Personalized Medicine for HLA-associated Drug-hypersensitivity Reactions

Mandvi Bharadwaj; Patricia Illing; Lyudmila Kostenko

Disclosures

Personalized Medicine. 2010;7(5):495-516. 

In This Article

Hypersensitivities associated with both HLA Class I & II Alleles

Nevirapine Hypersensitivity & HLA Associations

Nevirapine is a non-nucleoside reverse transcriptase inhibitor used in the treatment of HIV-1 infection as part of the multidrug regimen known as highly active antiretroviral therapy. Nevirapine can cause a variety of hypersensitivity reactions, including liver toxicity in an estimated 4.9% of patients,[82] systemic reactions and cutaneous reactions in as many as 48% of patients,[83] although severe cutaneous adverse reactions such as SJS/TEN are estimated to occur in only 0.3% of patients.[84] Symptoms tend to occur within 6 weeks of medication,[85] and an increased risk is thought to be associated with higher CD4+ T-cell counts,[86] concordant with a higher incidence in HIV-1 negative individuals.[85] On this basis it has been theorized that CD4+ T cells mediate these reactions and that they are associated with the HLA, most likely class II; however, a single, clear association has not been found, and conversely many of the observed associations are with HLA class I.

Thus far, an association between the HLA-Cw*0802–B*1402 haplotype and nevirapine hypersensitivity has been observed in a Sardinian population, as well as an association with HLA-DRB1*0101.[87]HLA-Cw08 alleles (Cw*0801 and Cw*0803) were also observed at high incidence in hypersensitive individuals from the Japanese population, whereas HLA-B14 is absent from the general population, favoring HLA-Cw8 as the real susceptibility marker.[88] However, in a Thai population it was HLA-Cw4 that was associated with nevirapine-induced rash,[89] and a separate study in the Thai population found an association with HLA-B*3505.[90]

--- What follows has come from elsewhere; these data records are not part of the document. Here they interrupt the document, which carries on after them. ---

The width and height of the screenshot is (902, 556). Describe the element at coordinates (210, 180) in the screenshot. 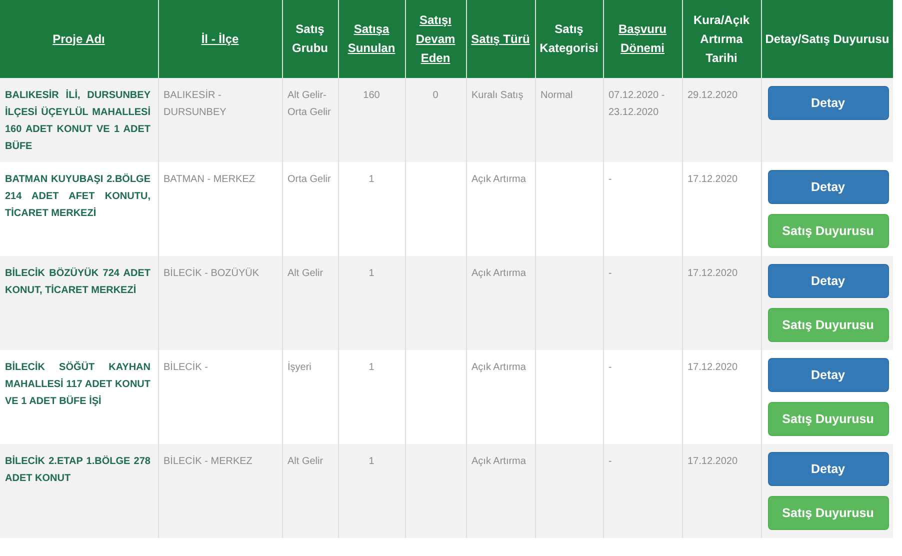

I see `table-cell-text: BATMAN - MERKEZ` at that location.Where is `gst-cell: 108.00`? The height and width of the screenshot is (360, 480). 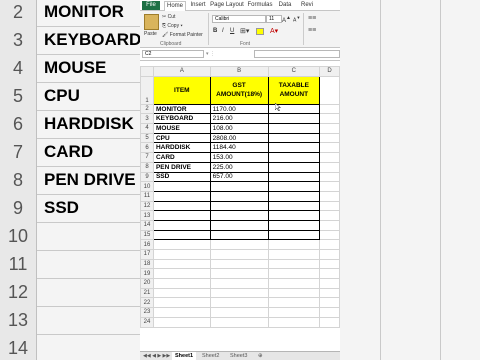
gst-cell: 108.00 is located at coordinates (239, 128).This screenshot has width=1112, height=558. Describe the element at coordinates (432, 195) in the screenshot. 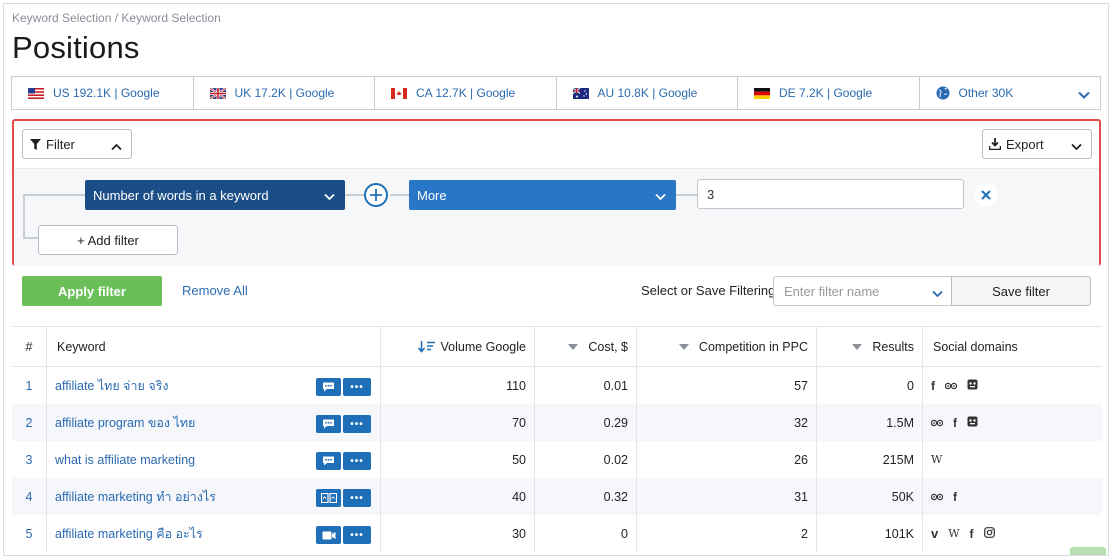

I see `filter-operator-value: More` at that location.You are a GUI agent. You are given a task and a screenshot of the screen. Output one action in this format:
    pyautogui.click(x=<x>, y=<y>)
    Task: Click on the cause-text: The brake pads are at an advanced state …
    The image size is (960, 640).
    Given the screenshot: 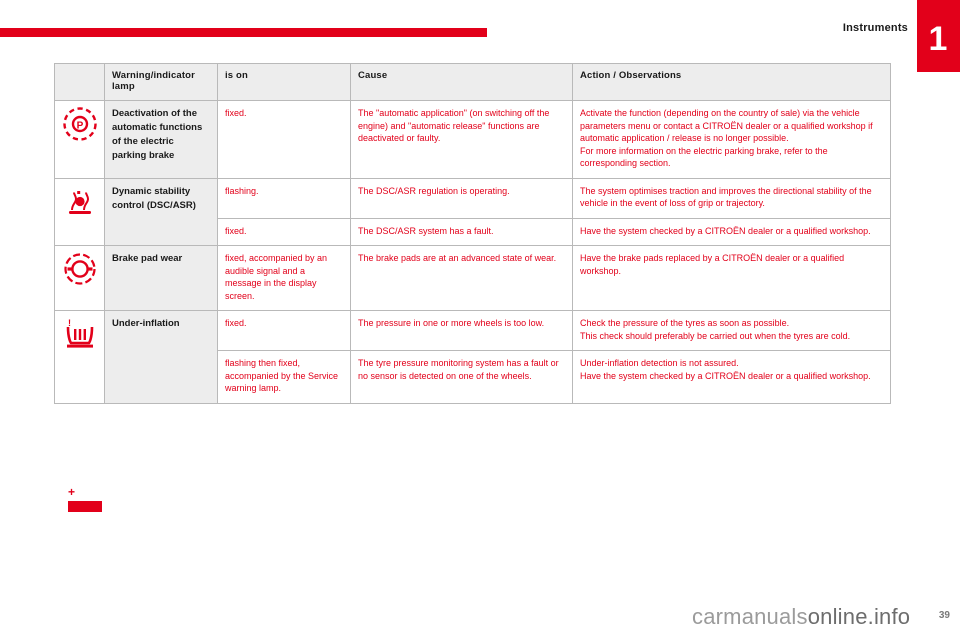 What is the action you would take?
    pyautogui.click(x=462, y=278)
    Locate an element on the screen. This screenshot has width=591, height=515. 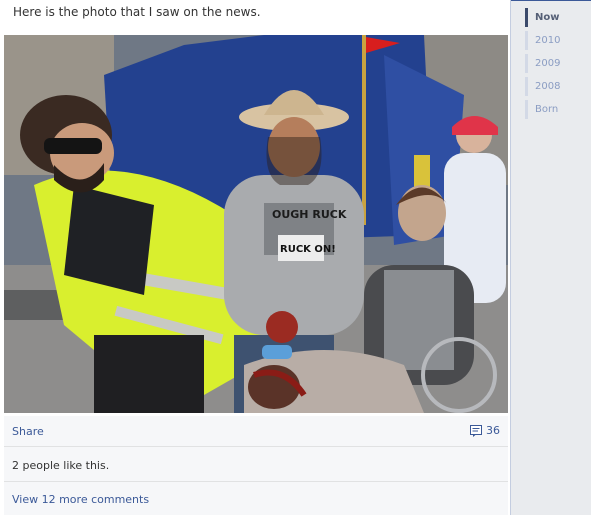
timeline-item-now: Now is located at coordinates (555, 18).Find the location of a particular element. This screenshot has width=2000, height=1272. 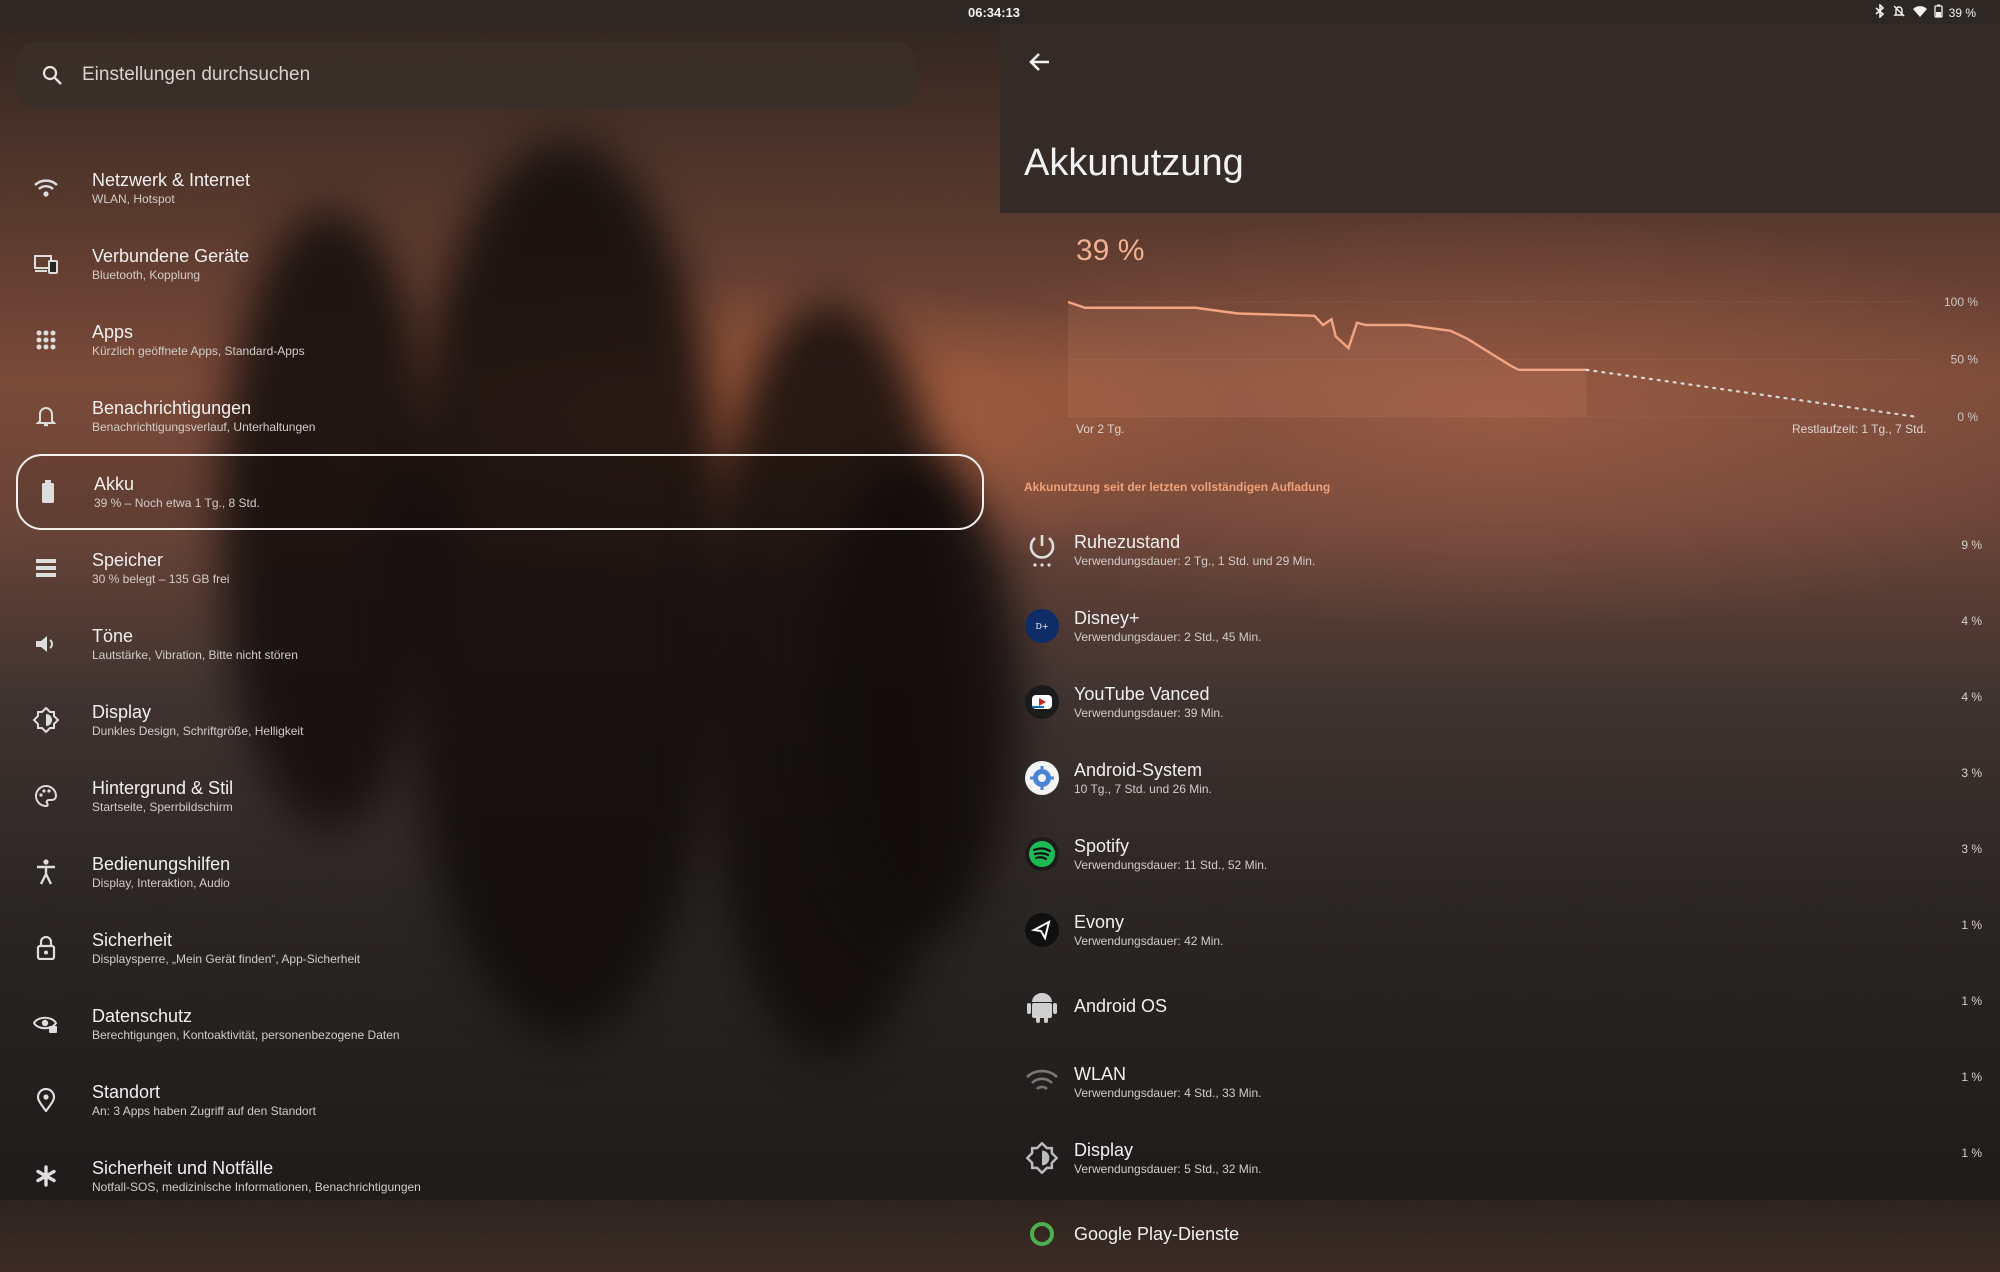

By contrast, an Australian study found that HLA-DRB1*0101 was associated with hypersensitivities involving hepatic and/or systemic symptoms and that risk was further increased by higher CD4+ counts, although neither HLA-DRB1*0101 or higher CD4+ appeared to be risk factors for cutaneous symptoms alone.[86] While a study in a French population found that HLA-DRB1*01 was associated with hypersensitivities involving cutaneous symptoms alone.[91]

This diverse and confusing array of associations not only highlights the need for clear phenotyping of reactions, to isolate hypersensitivities of potentially different mechanisms, hence associations, but also the confounding influence of overall genetic background as well as environmental and disease associated conditions in the development of DTH. Clearly, much work is needed before the utility of any of these associations in tailoring nevirapine treatment can be assessed.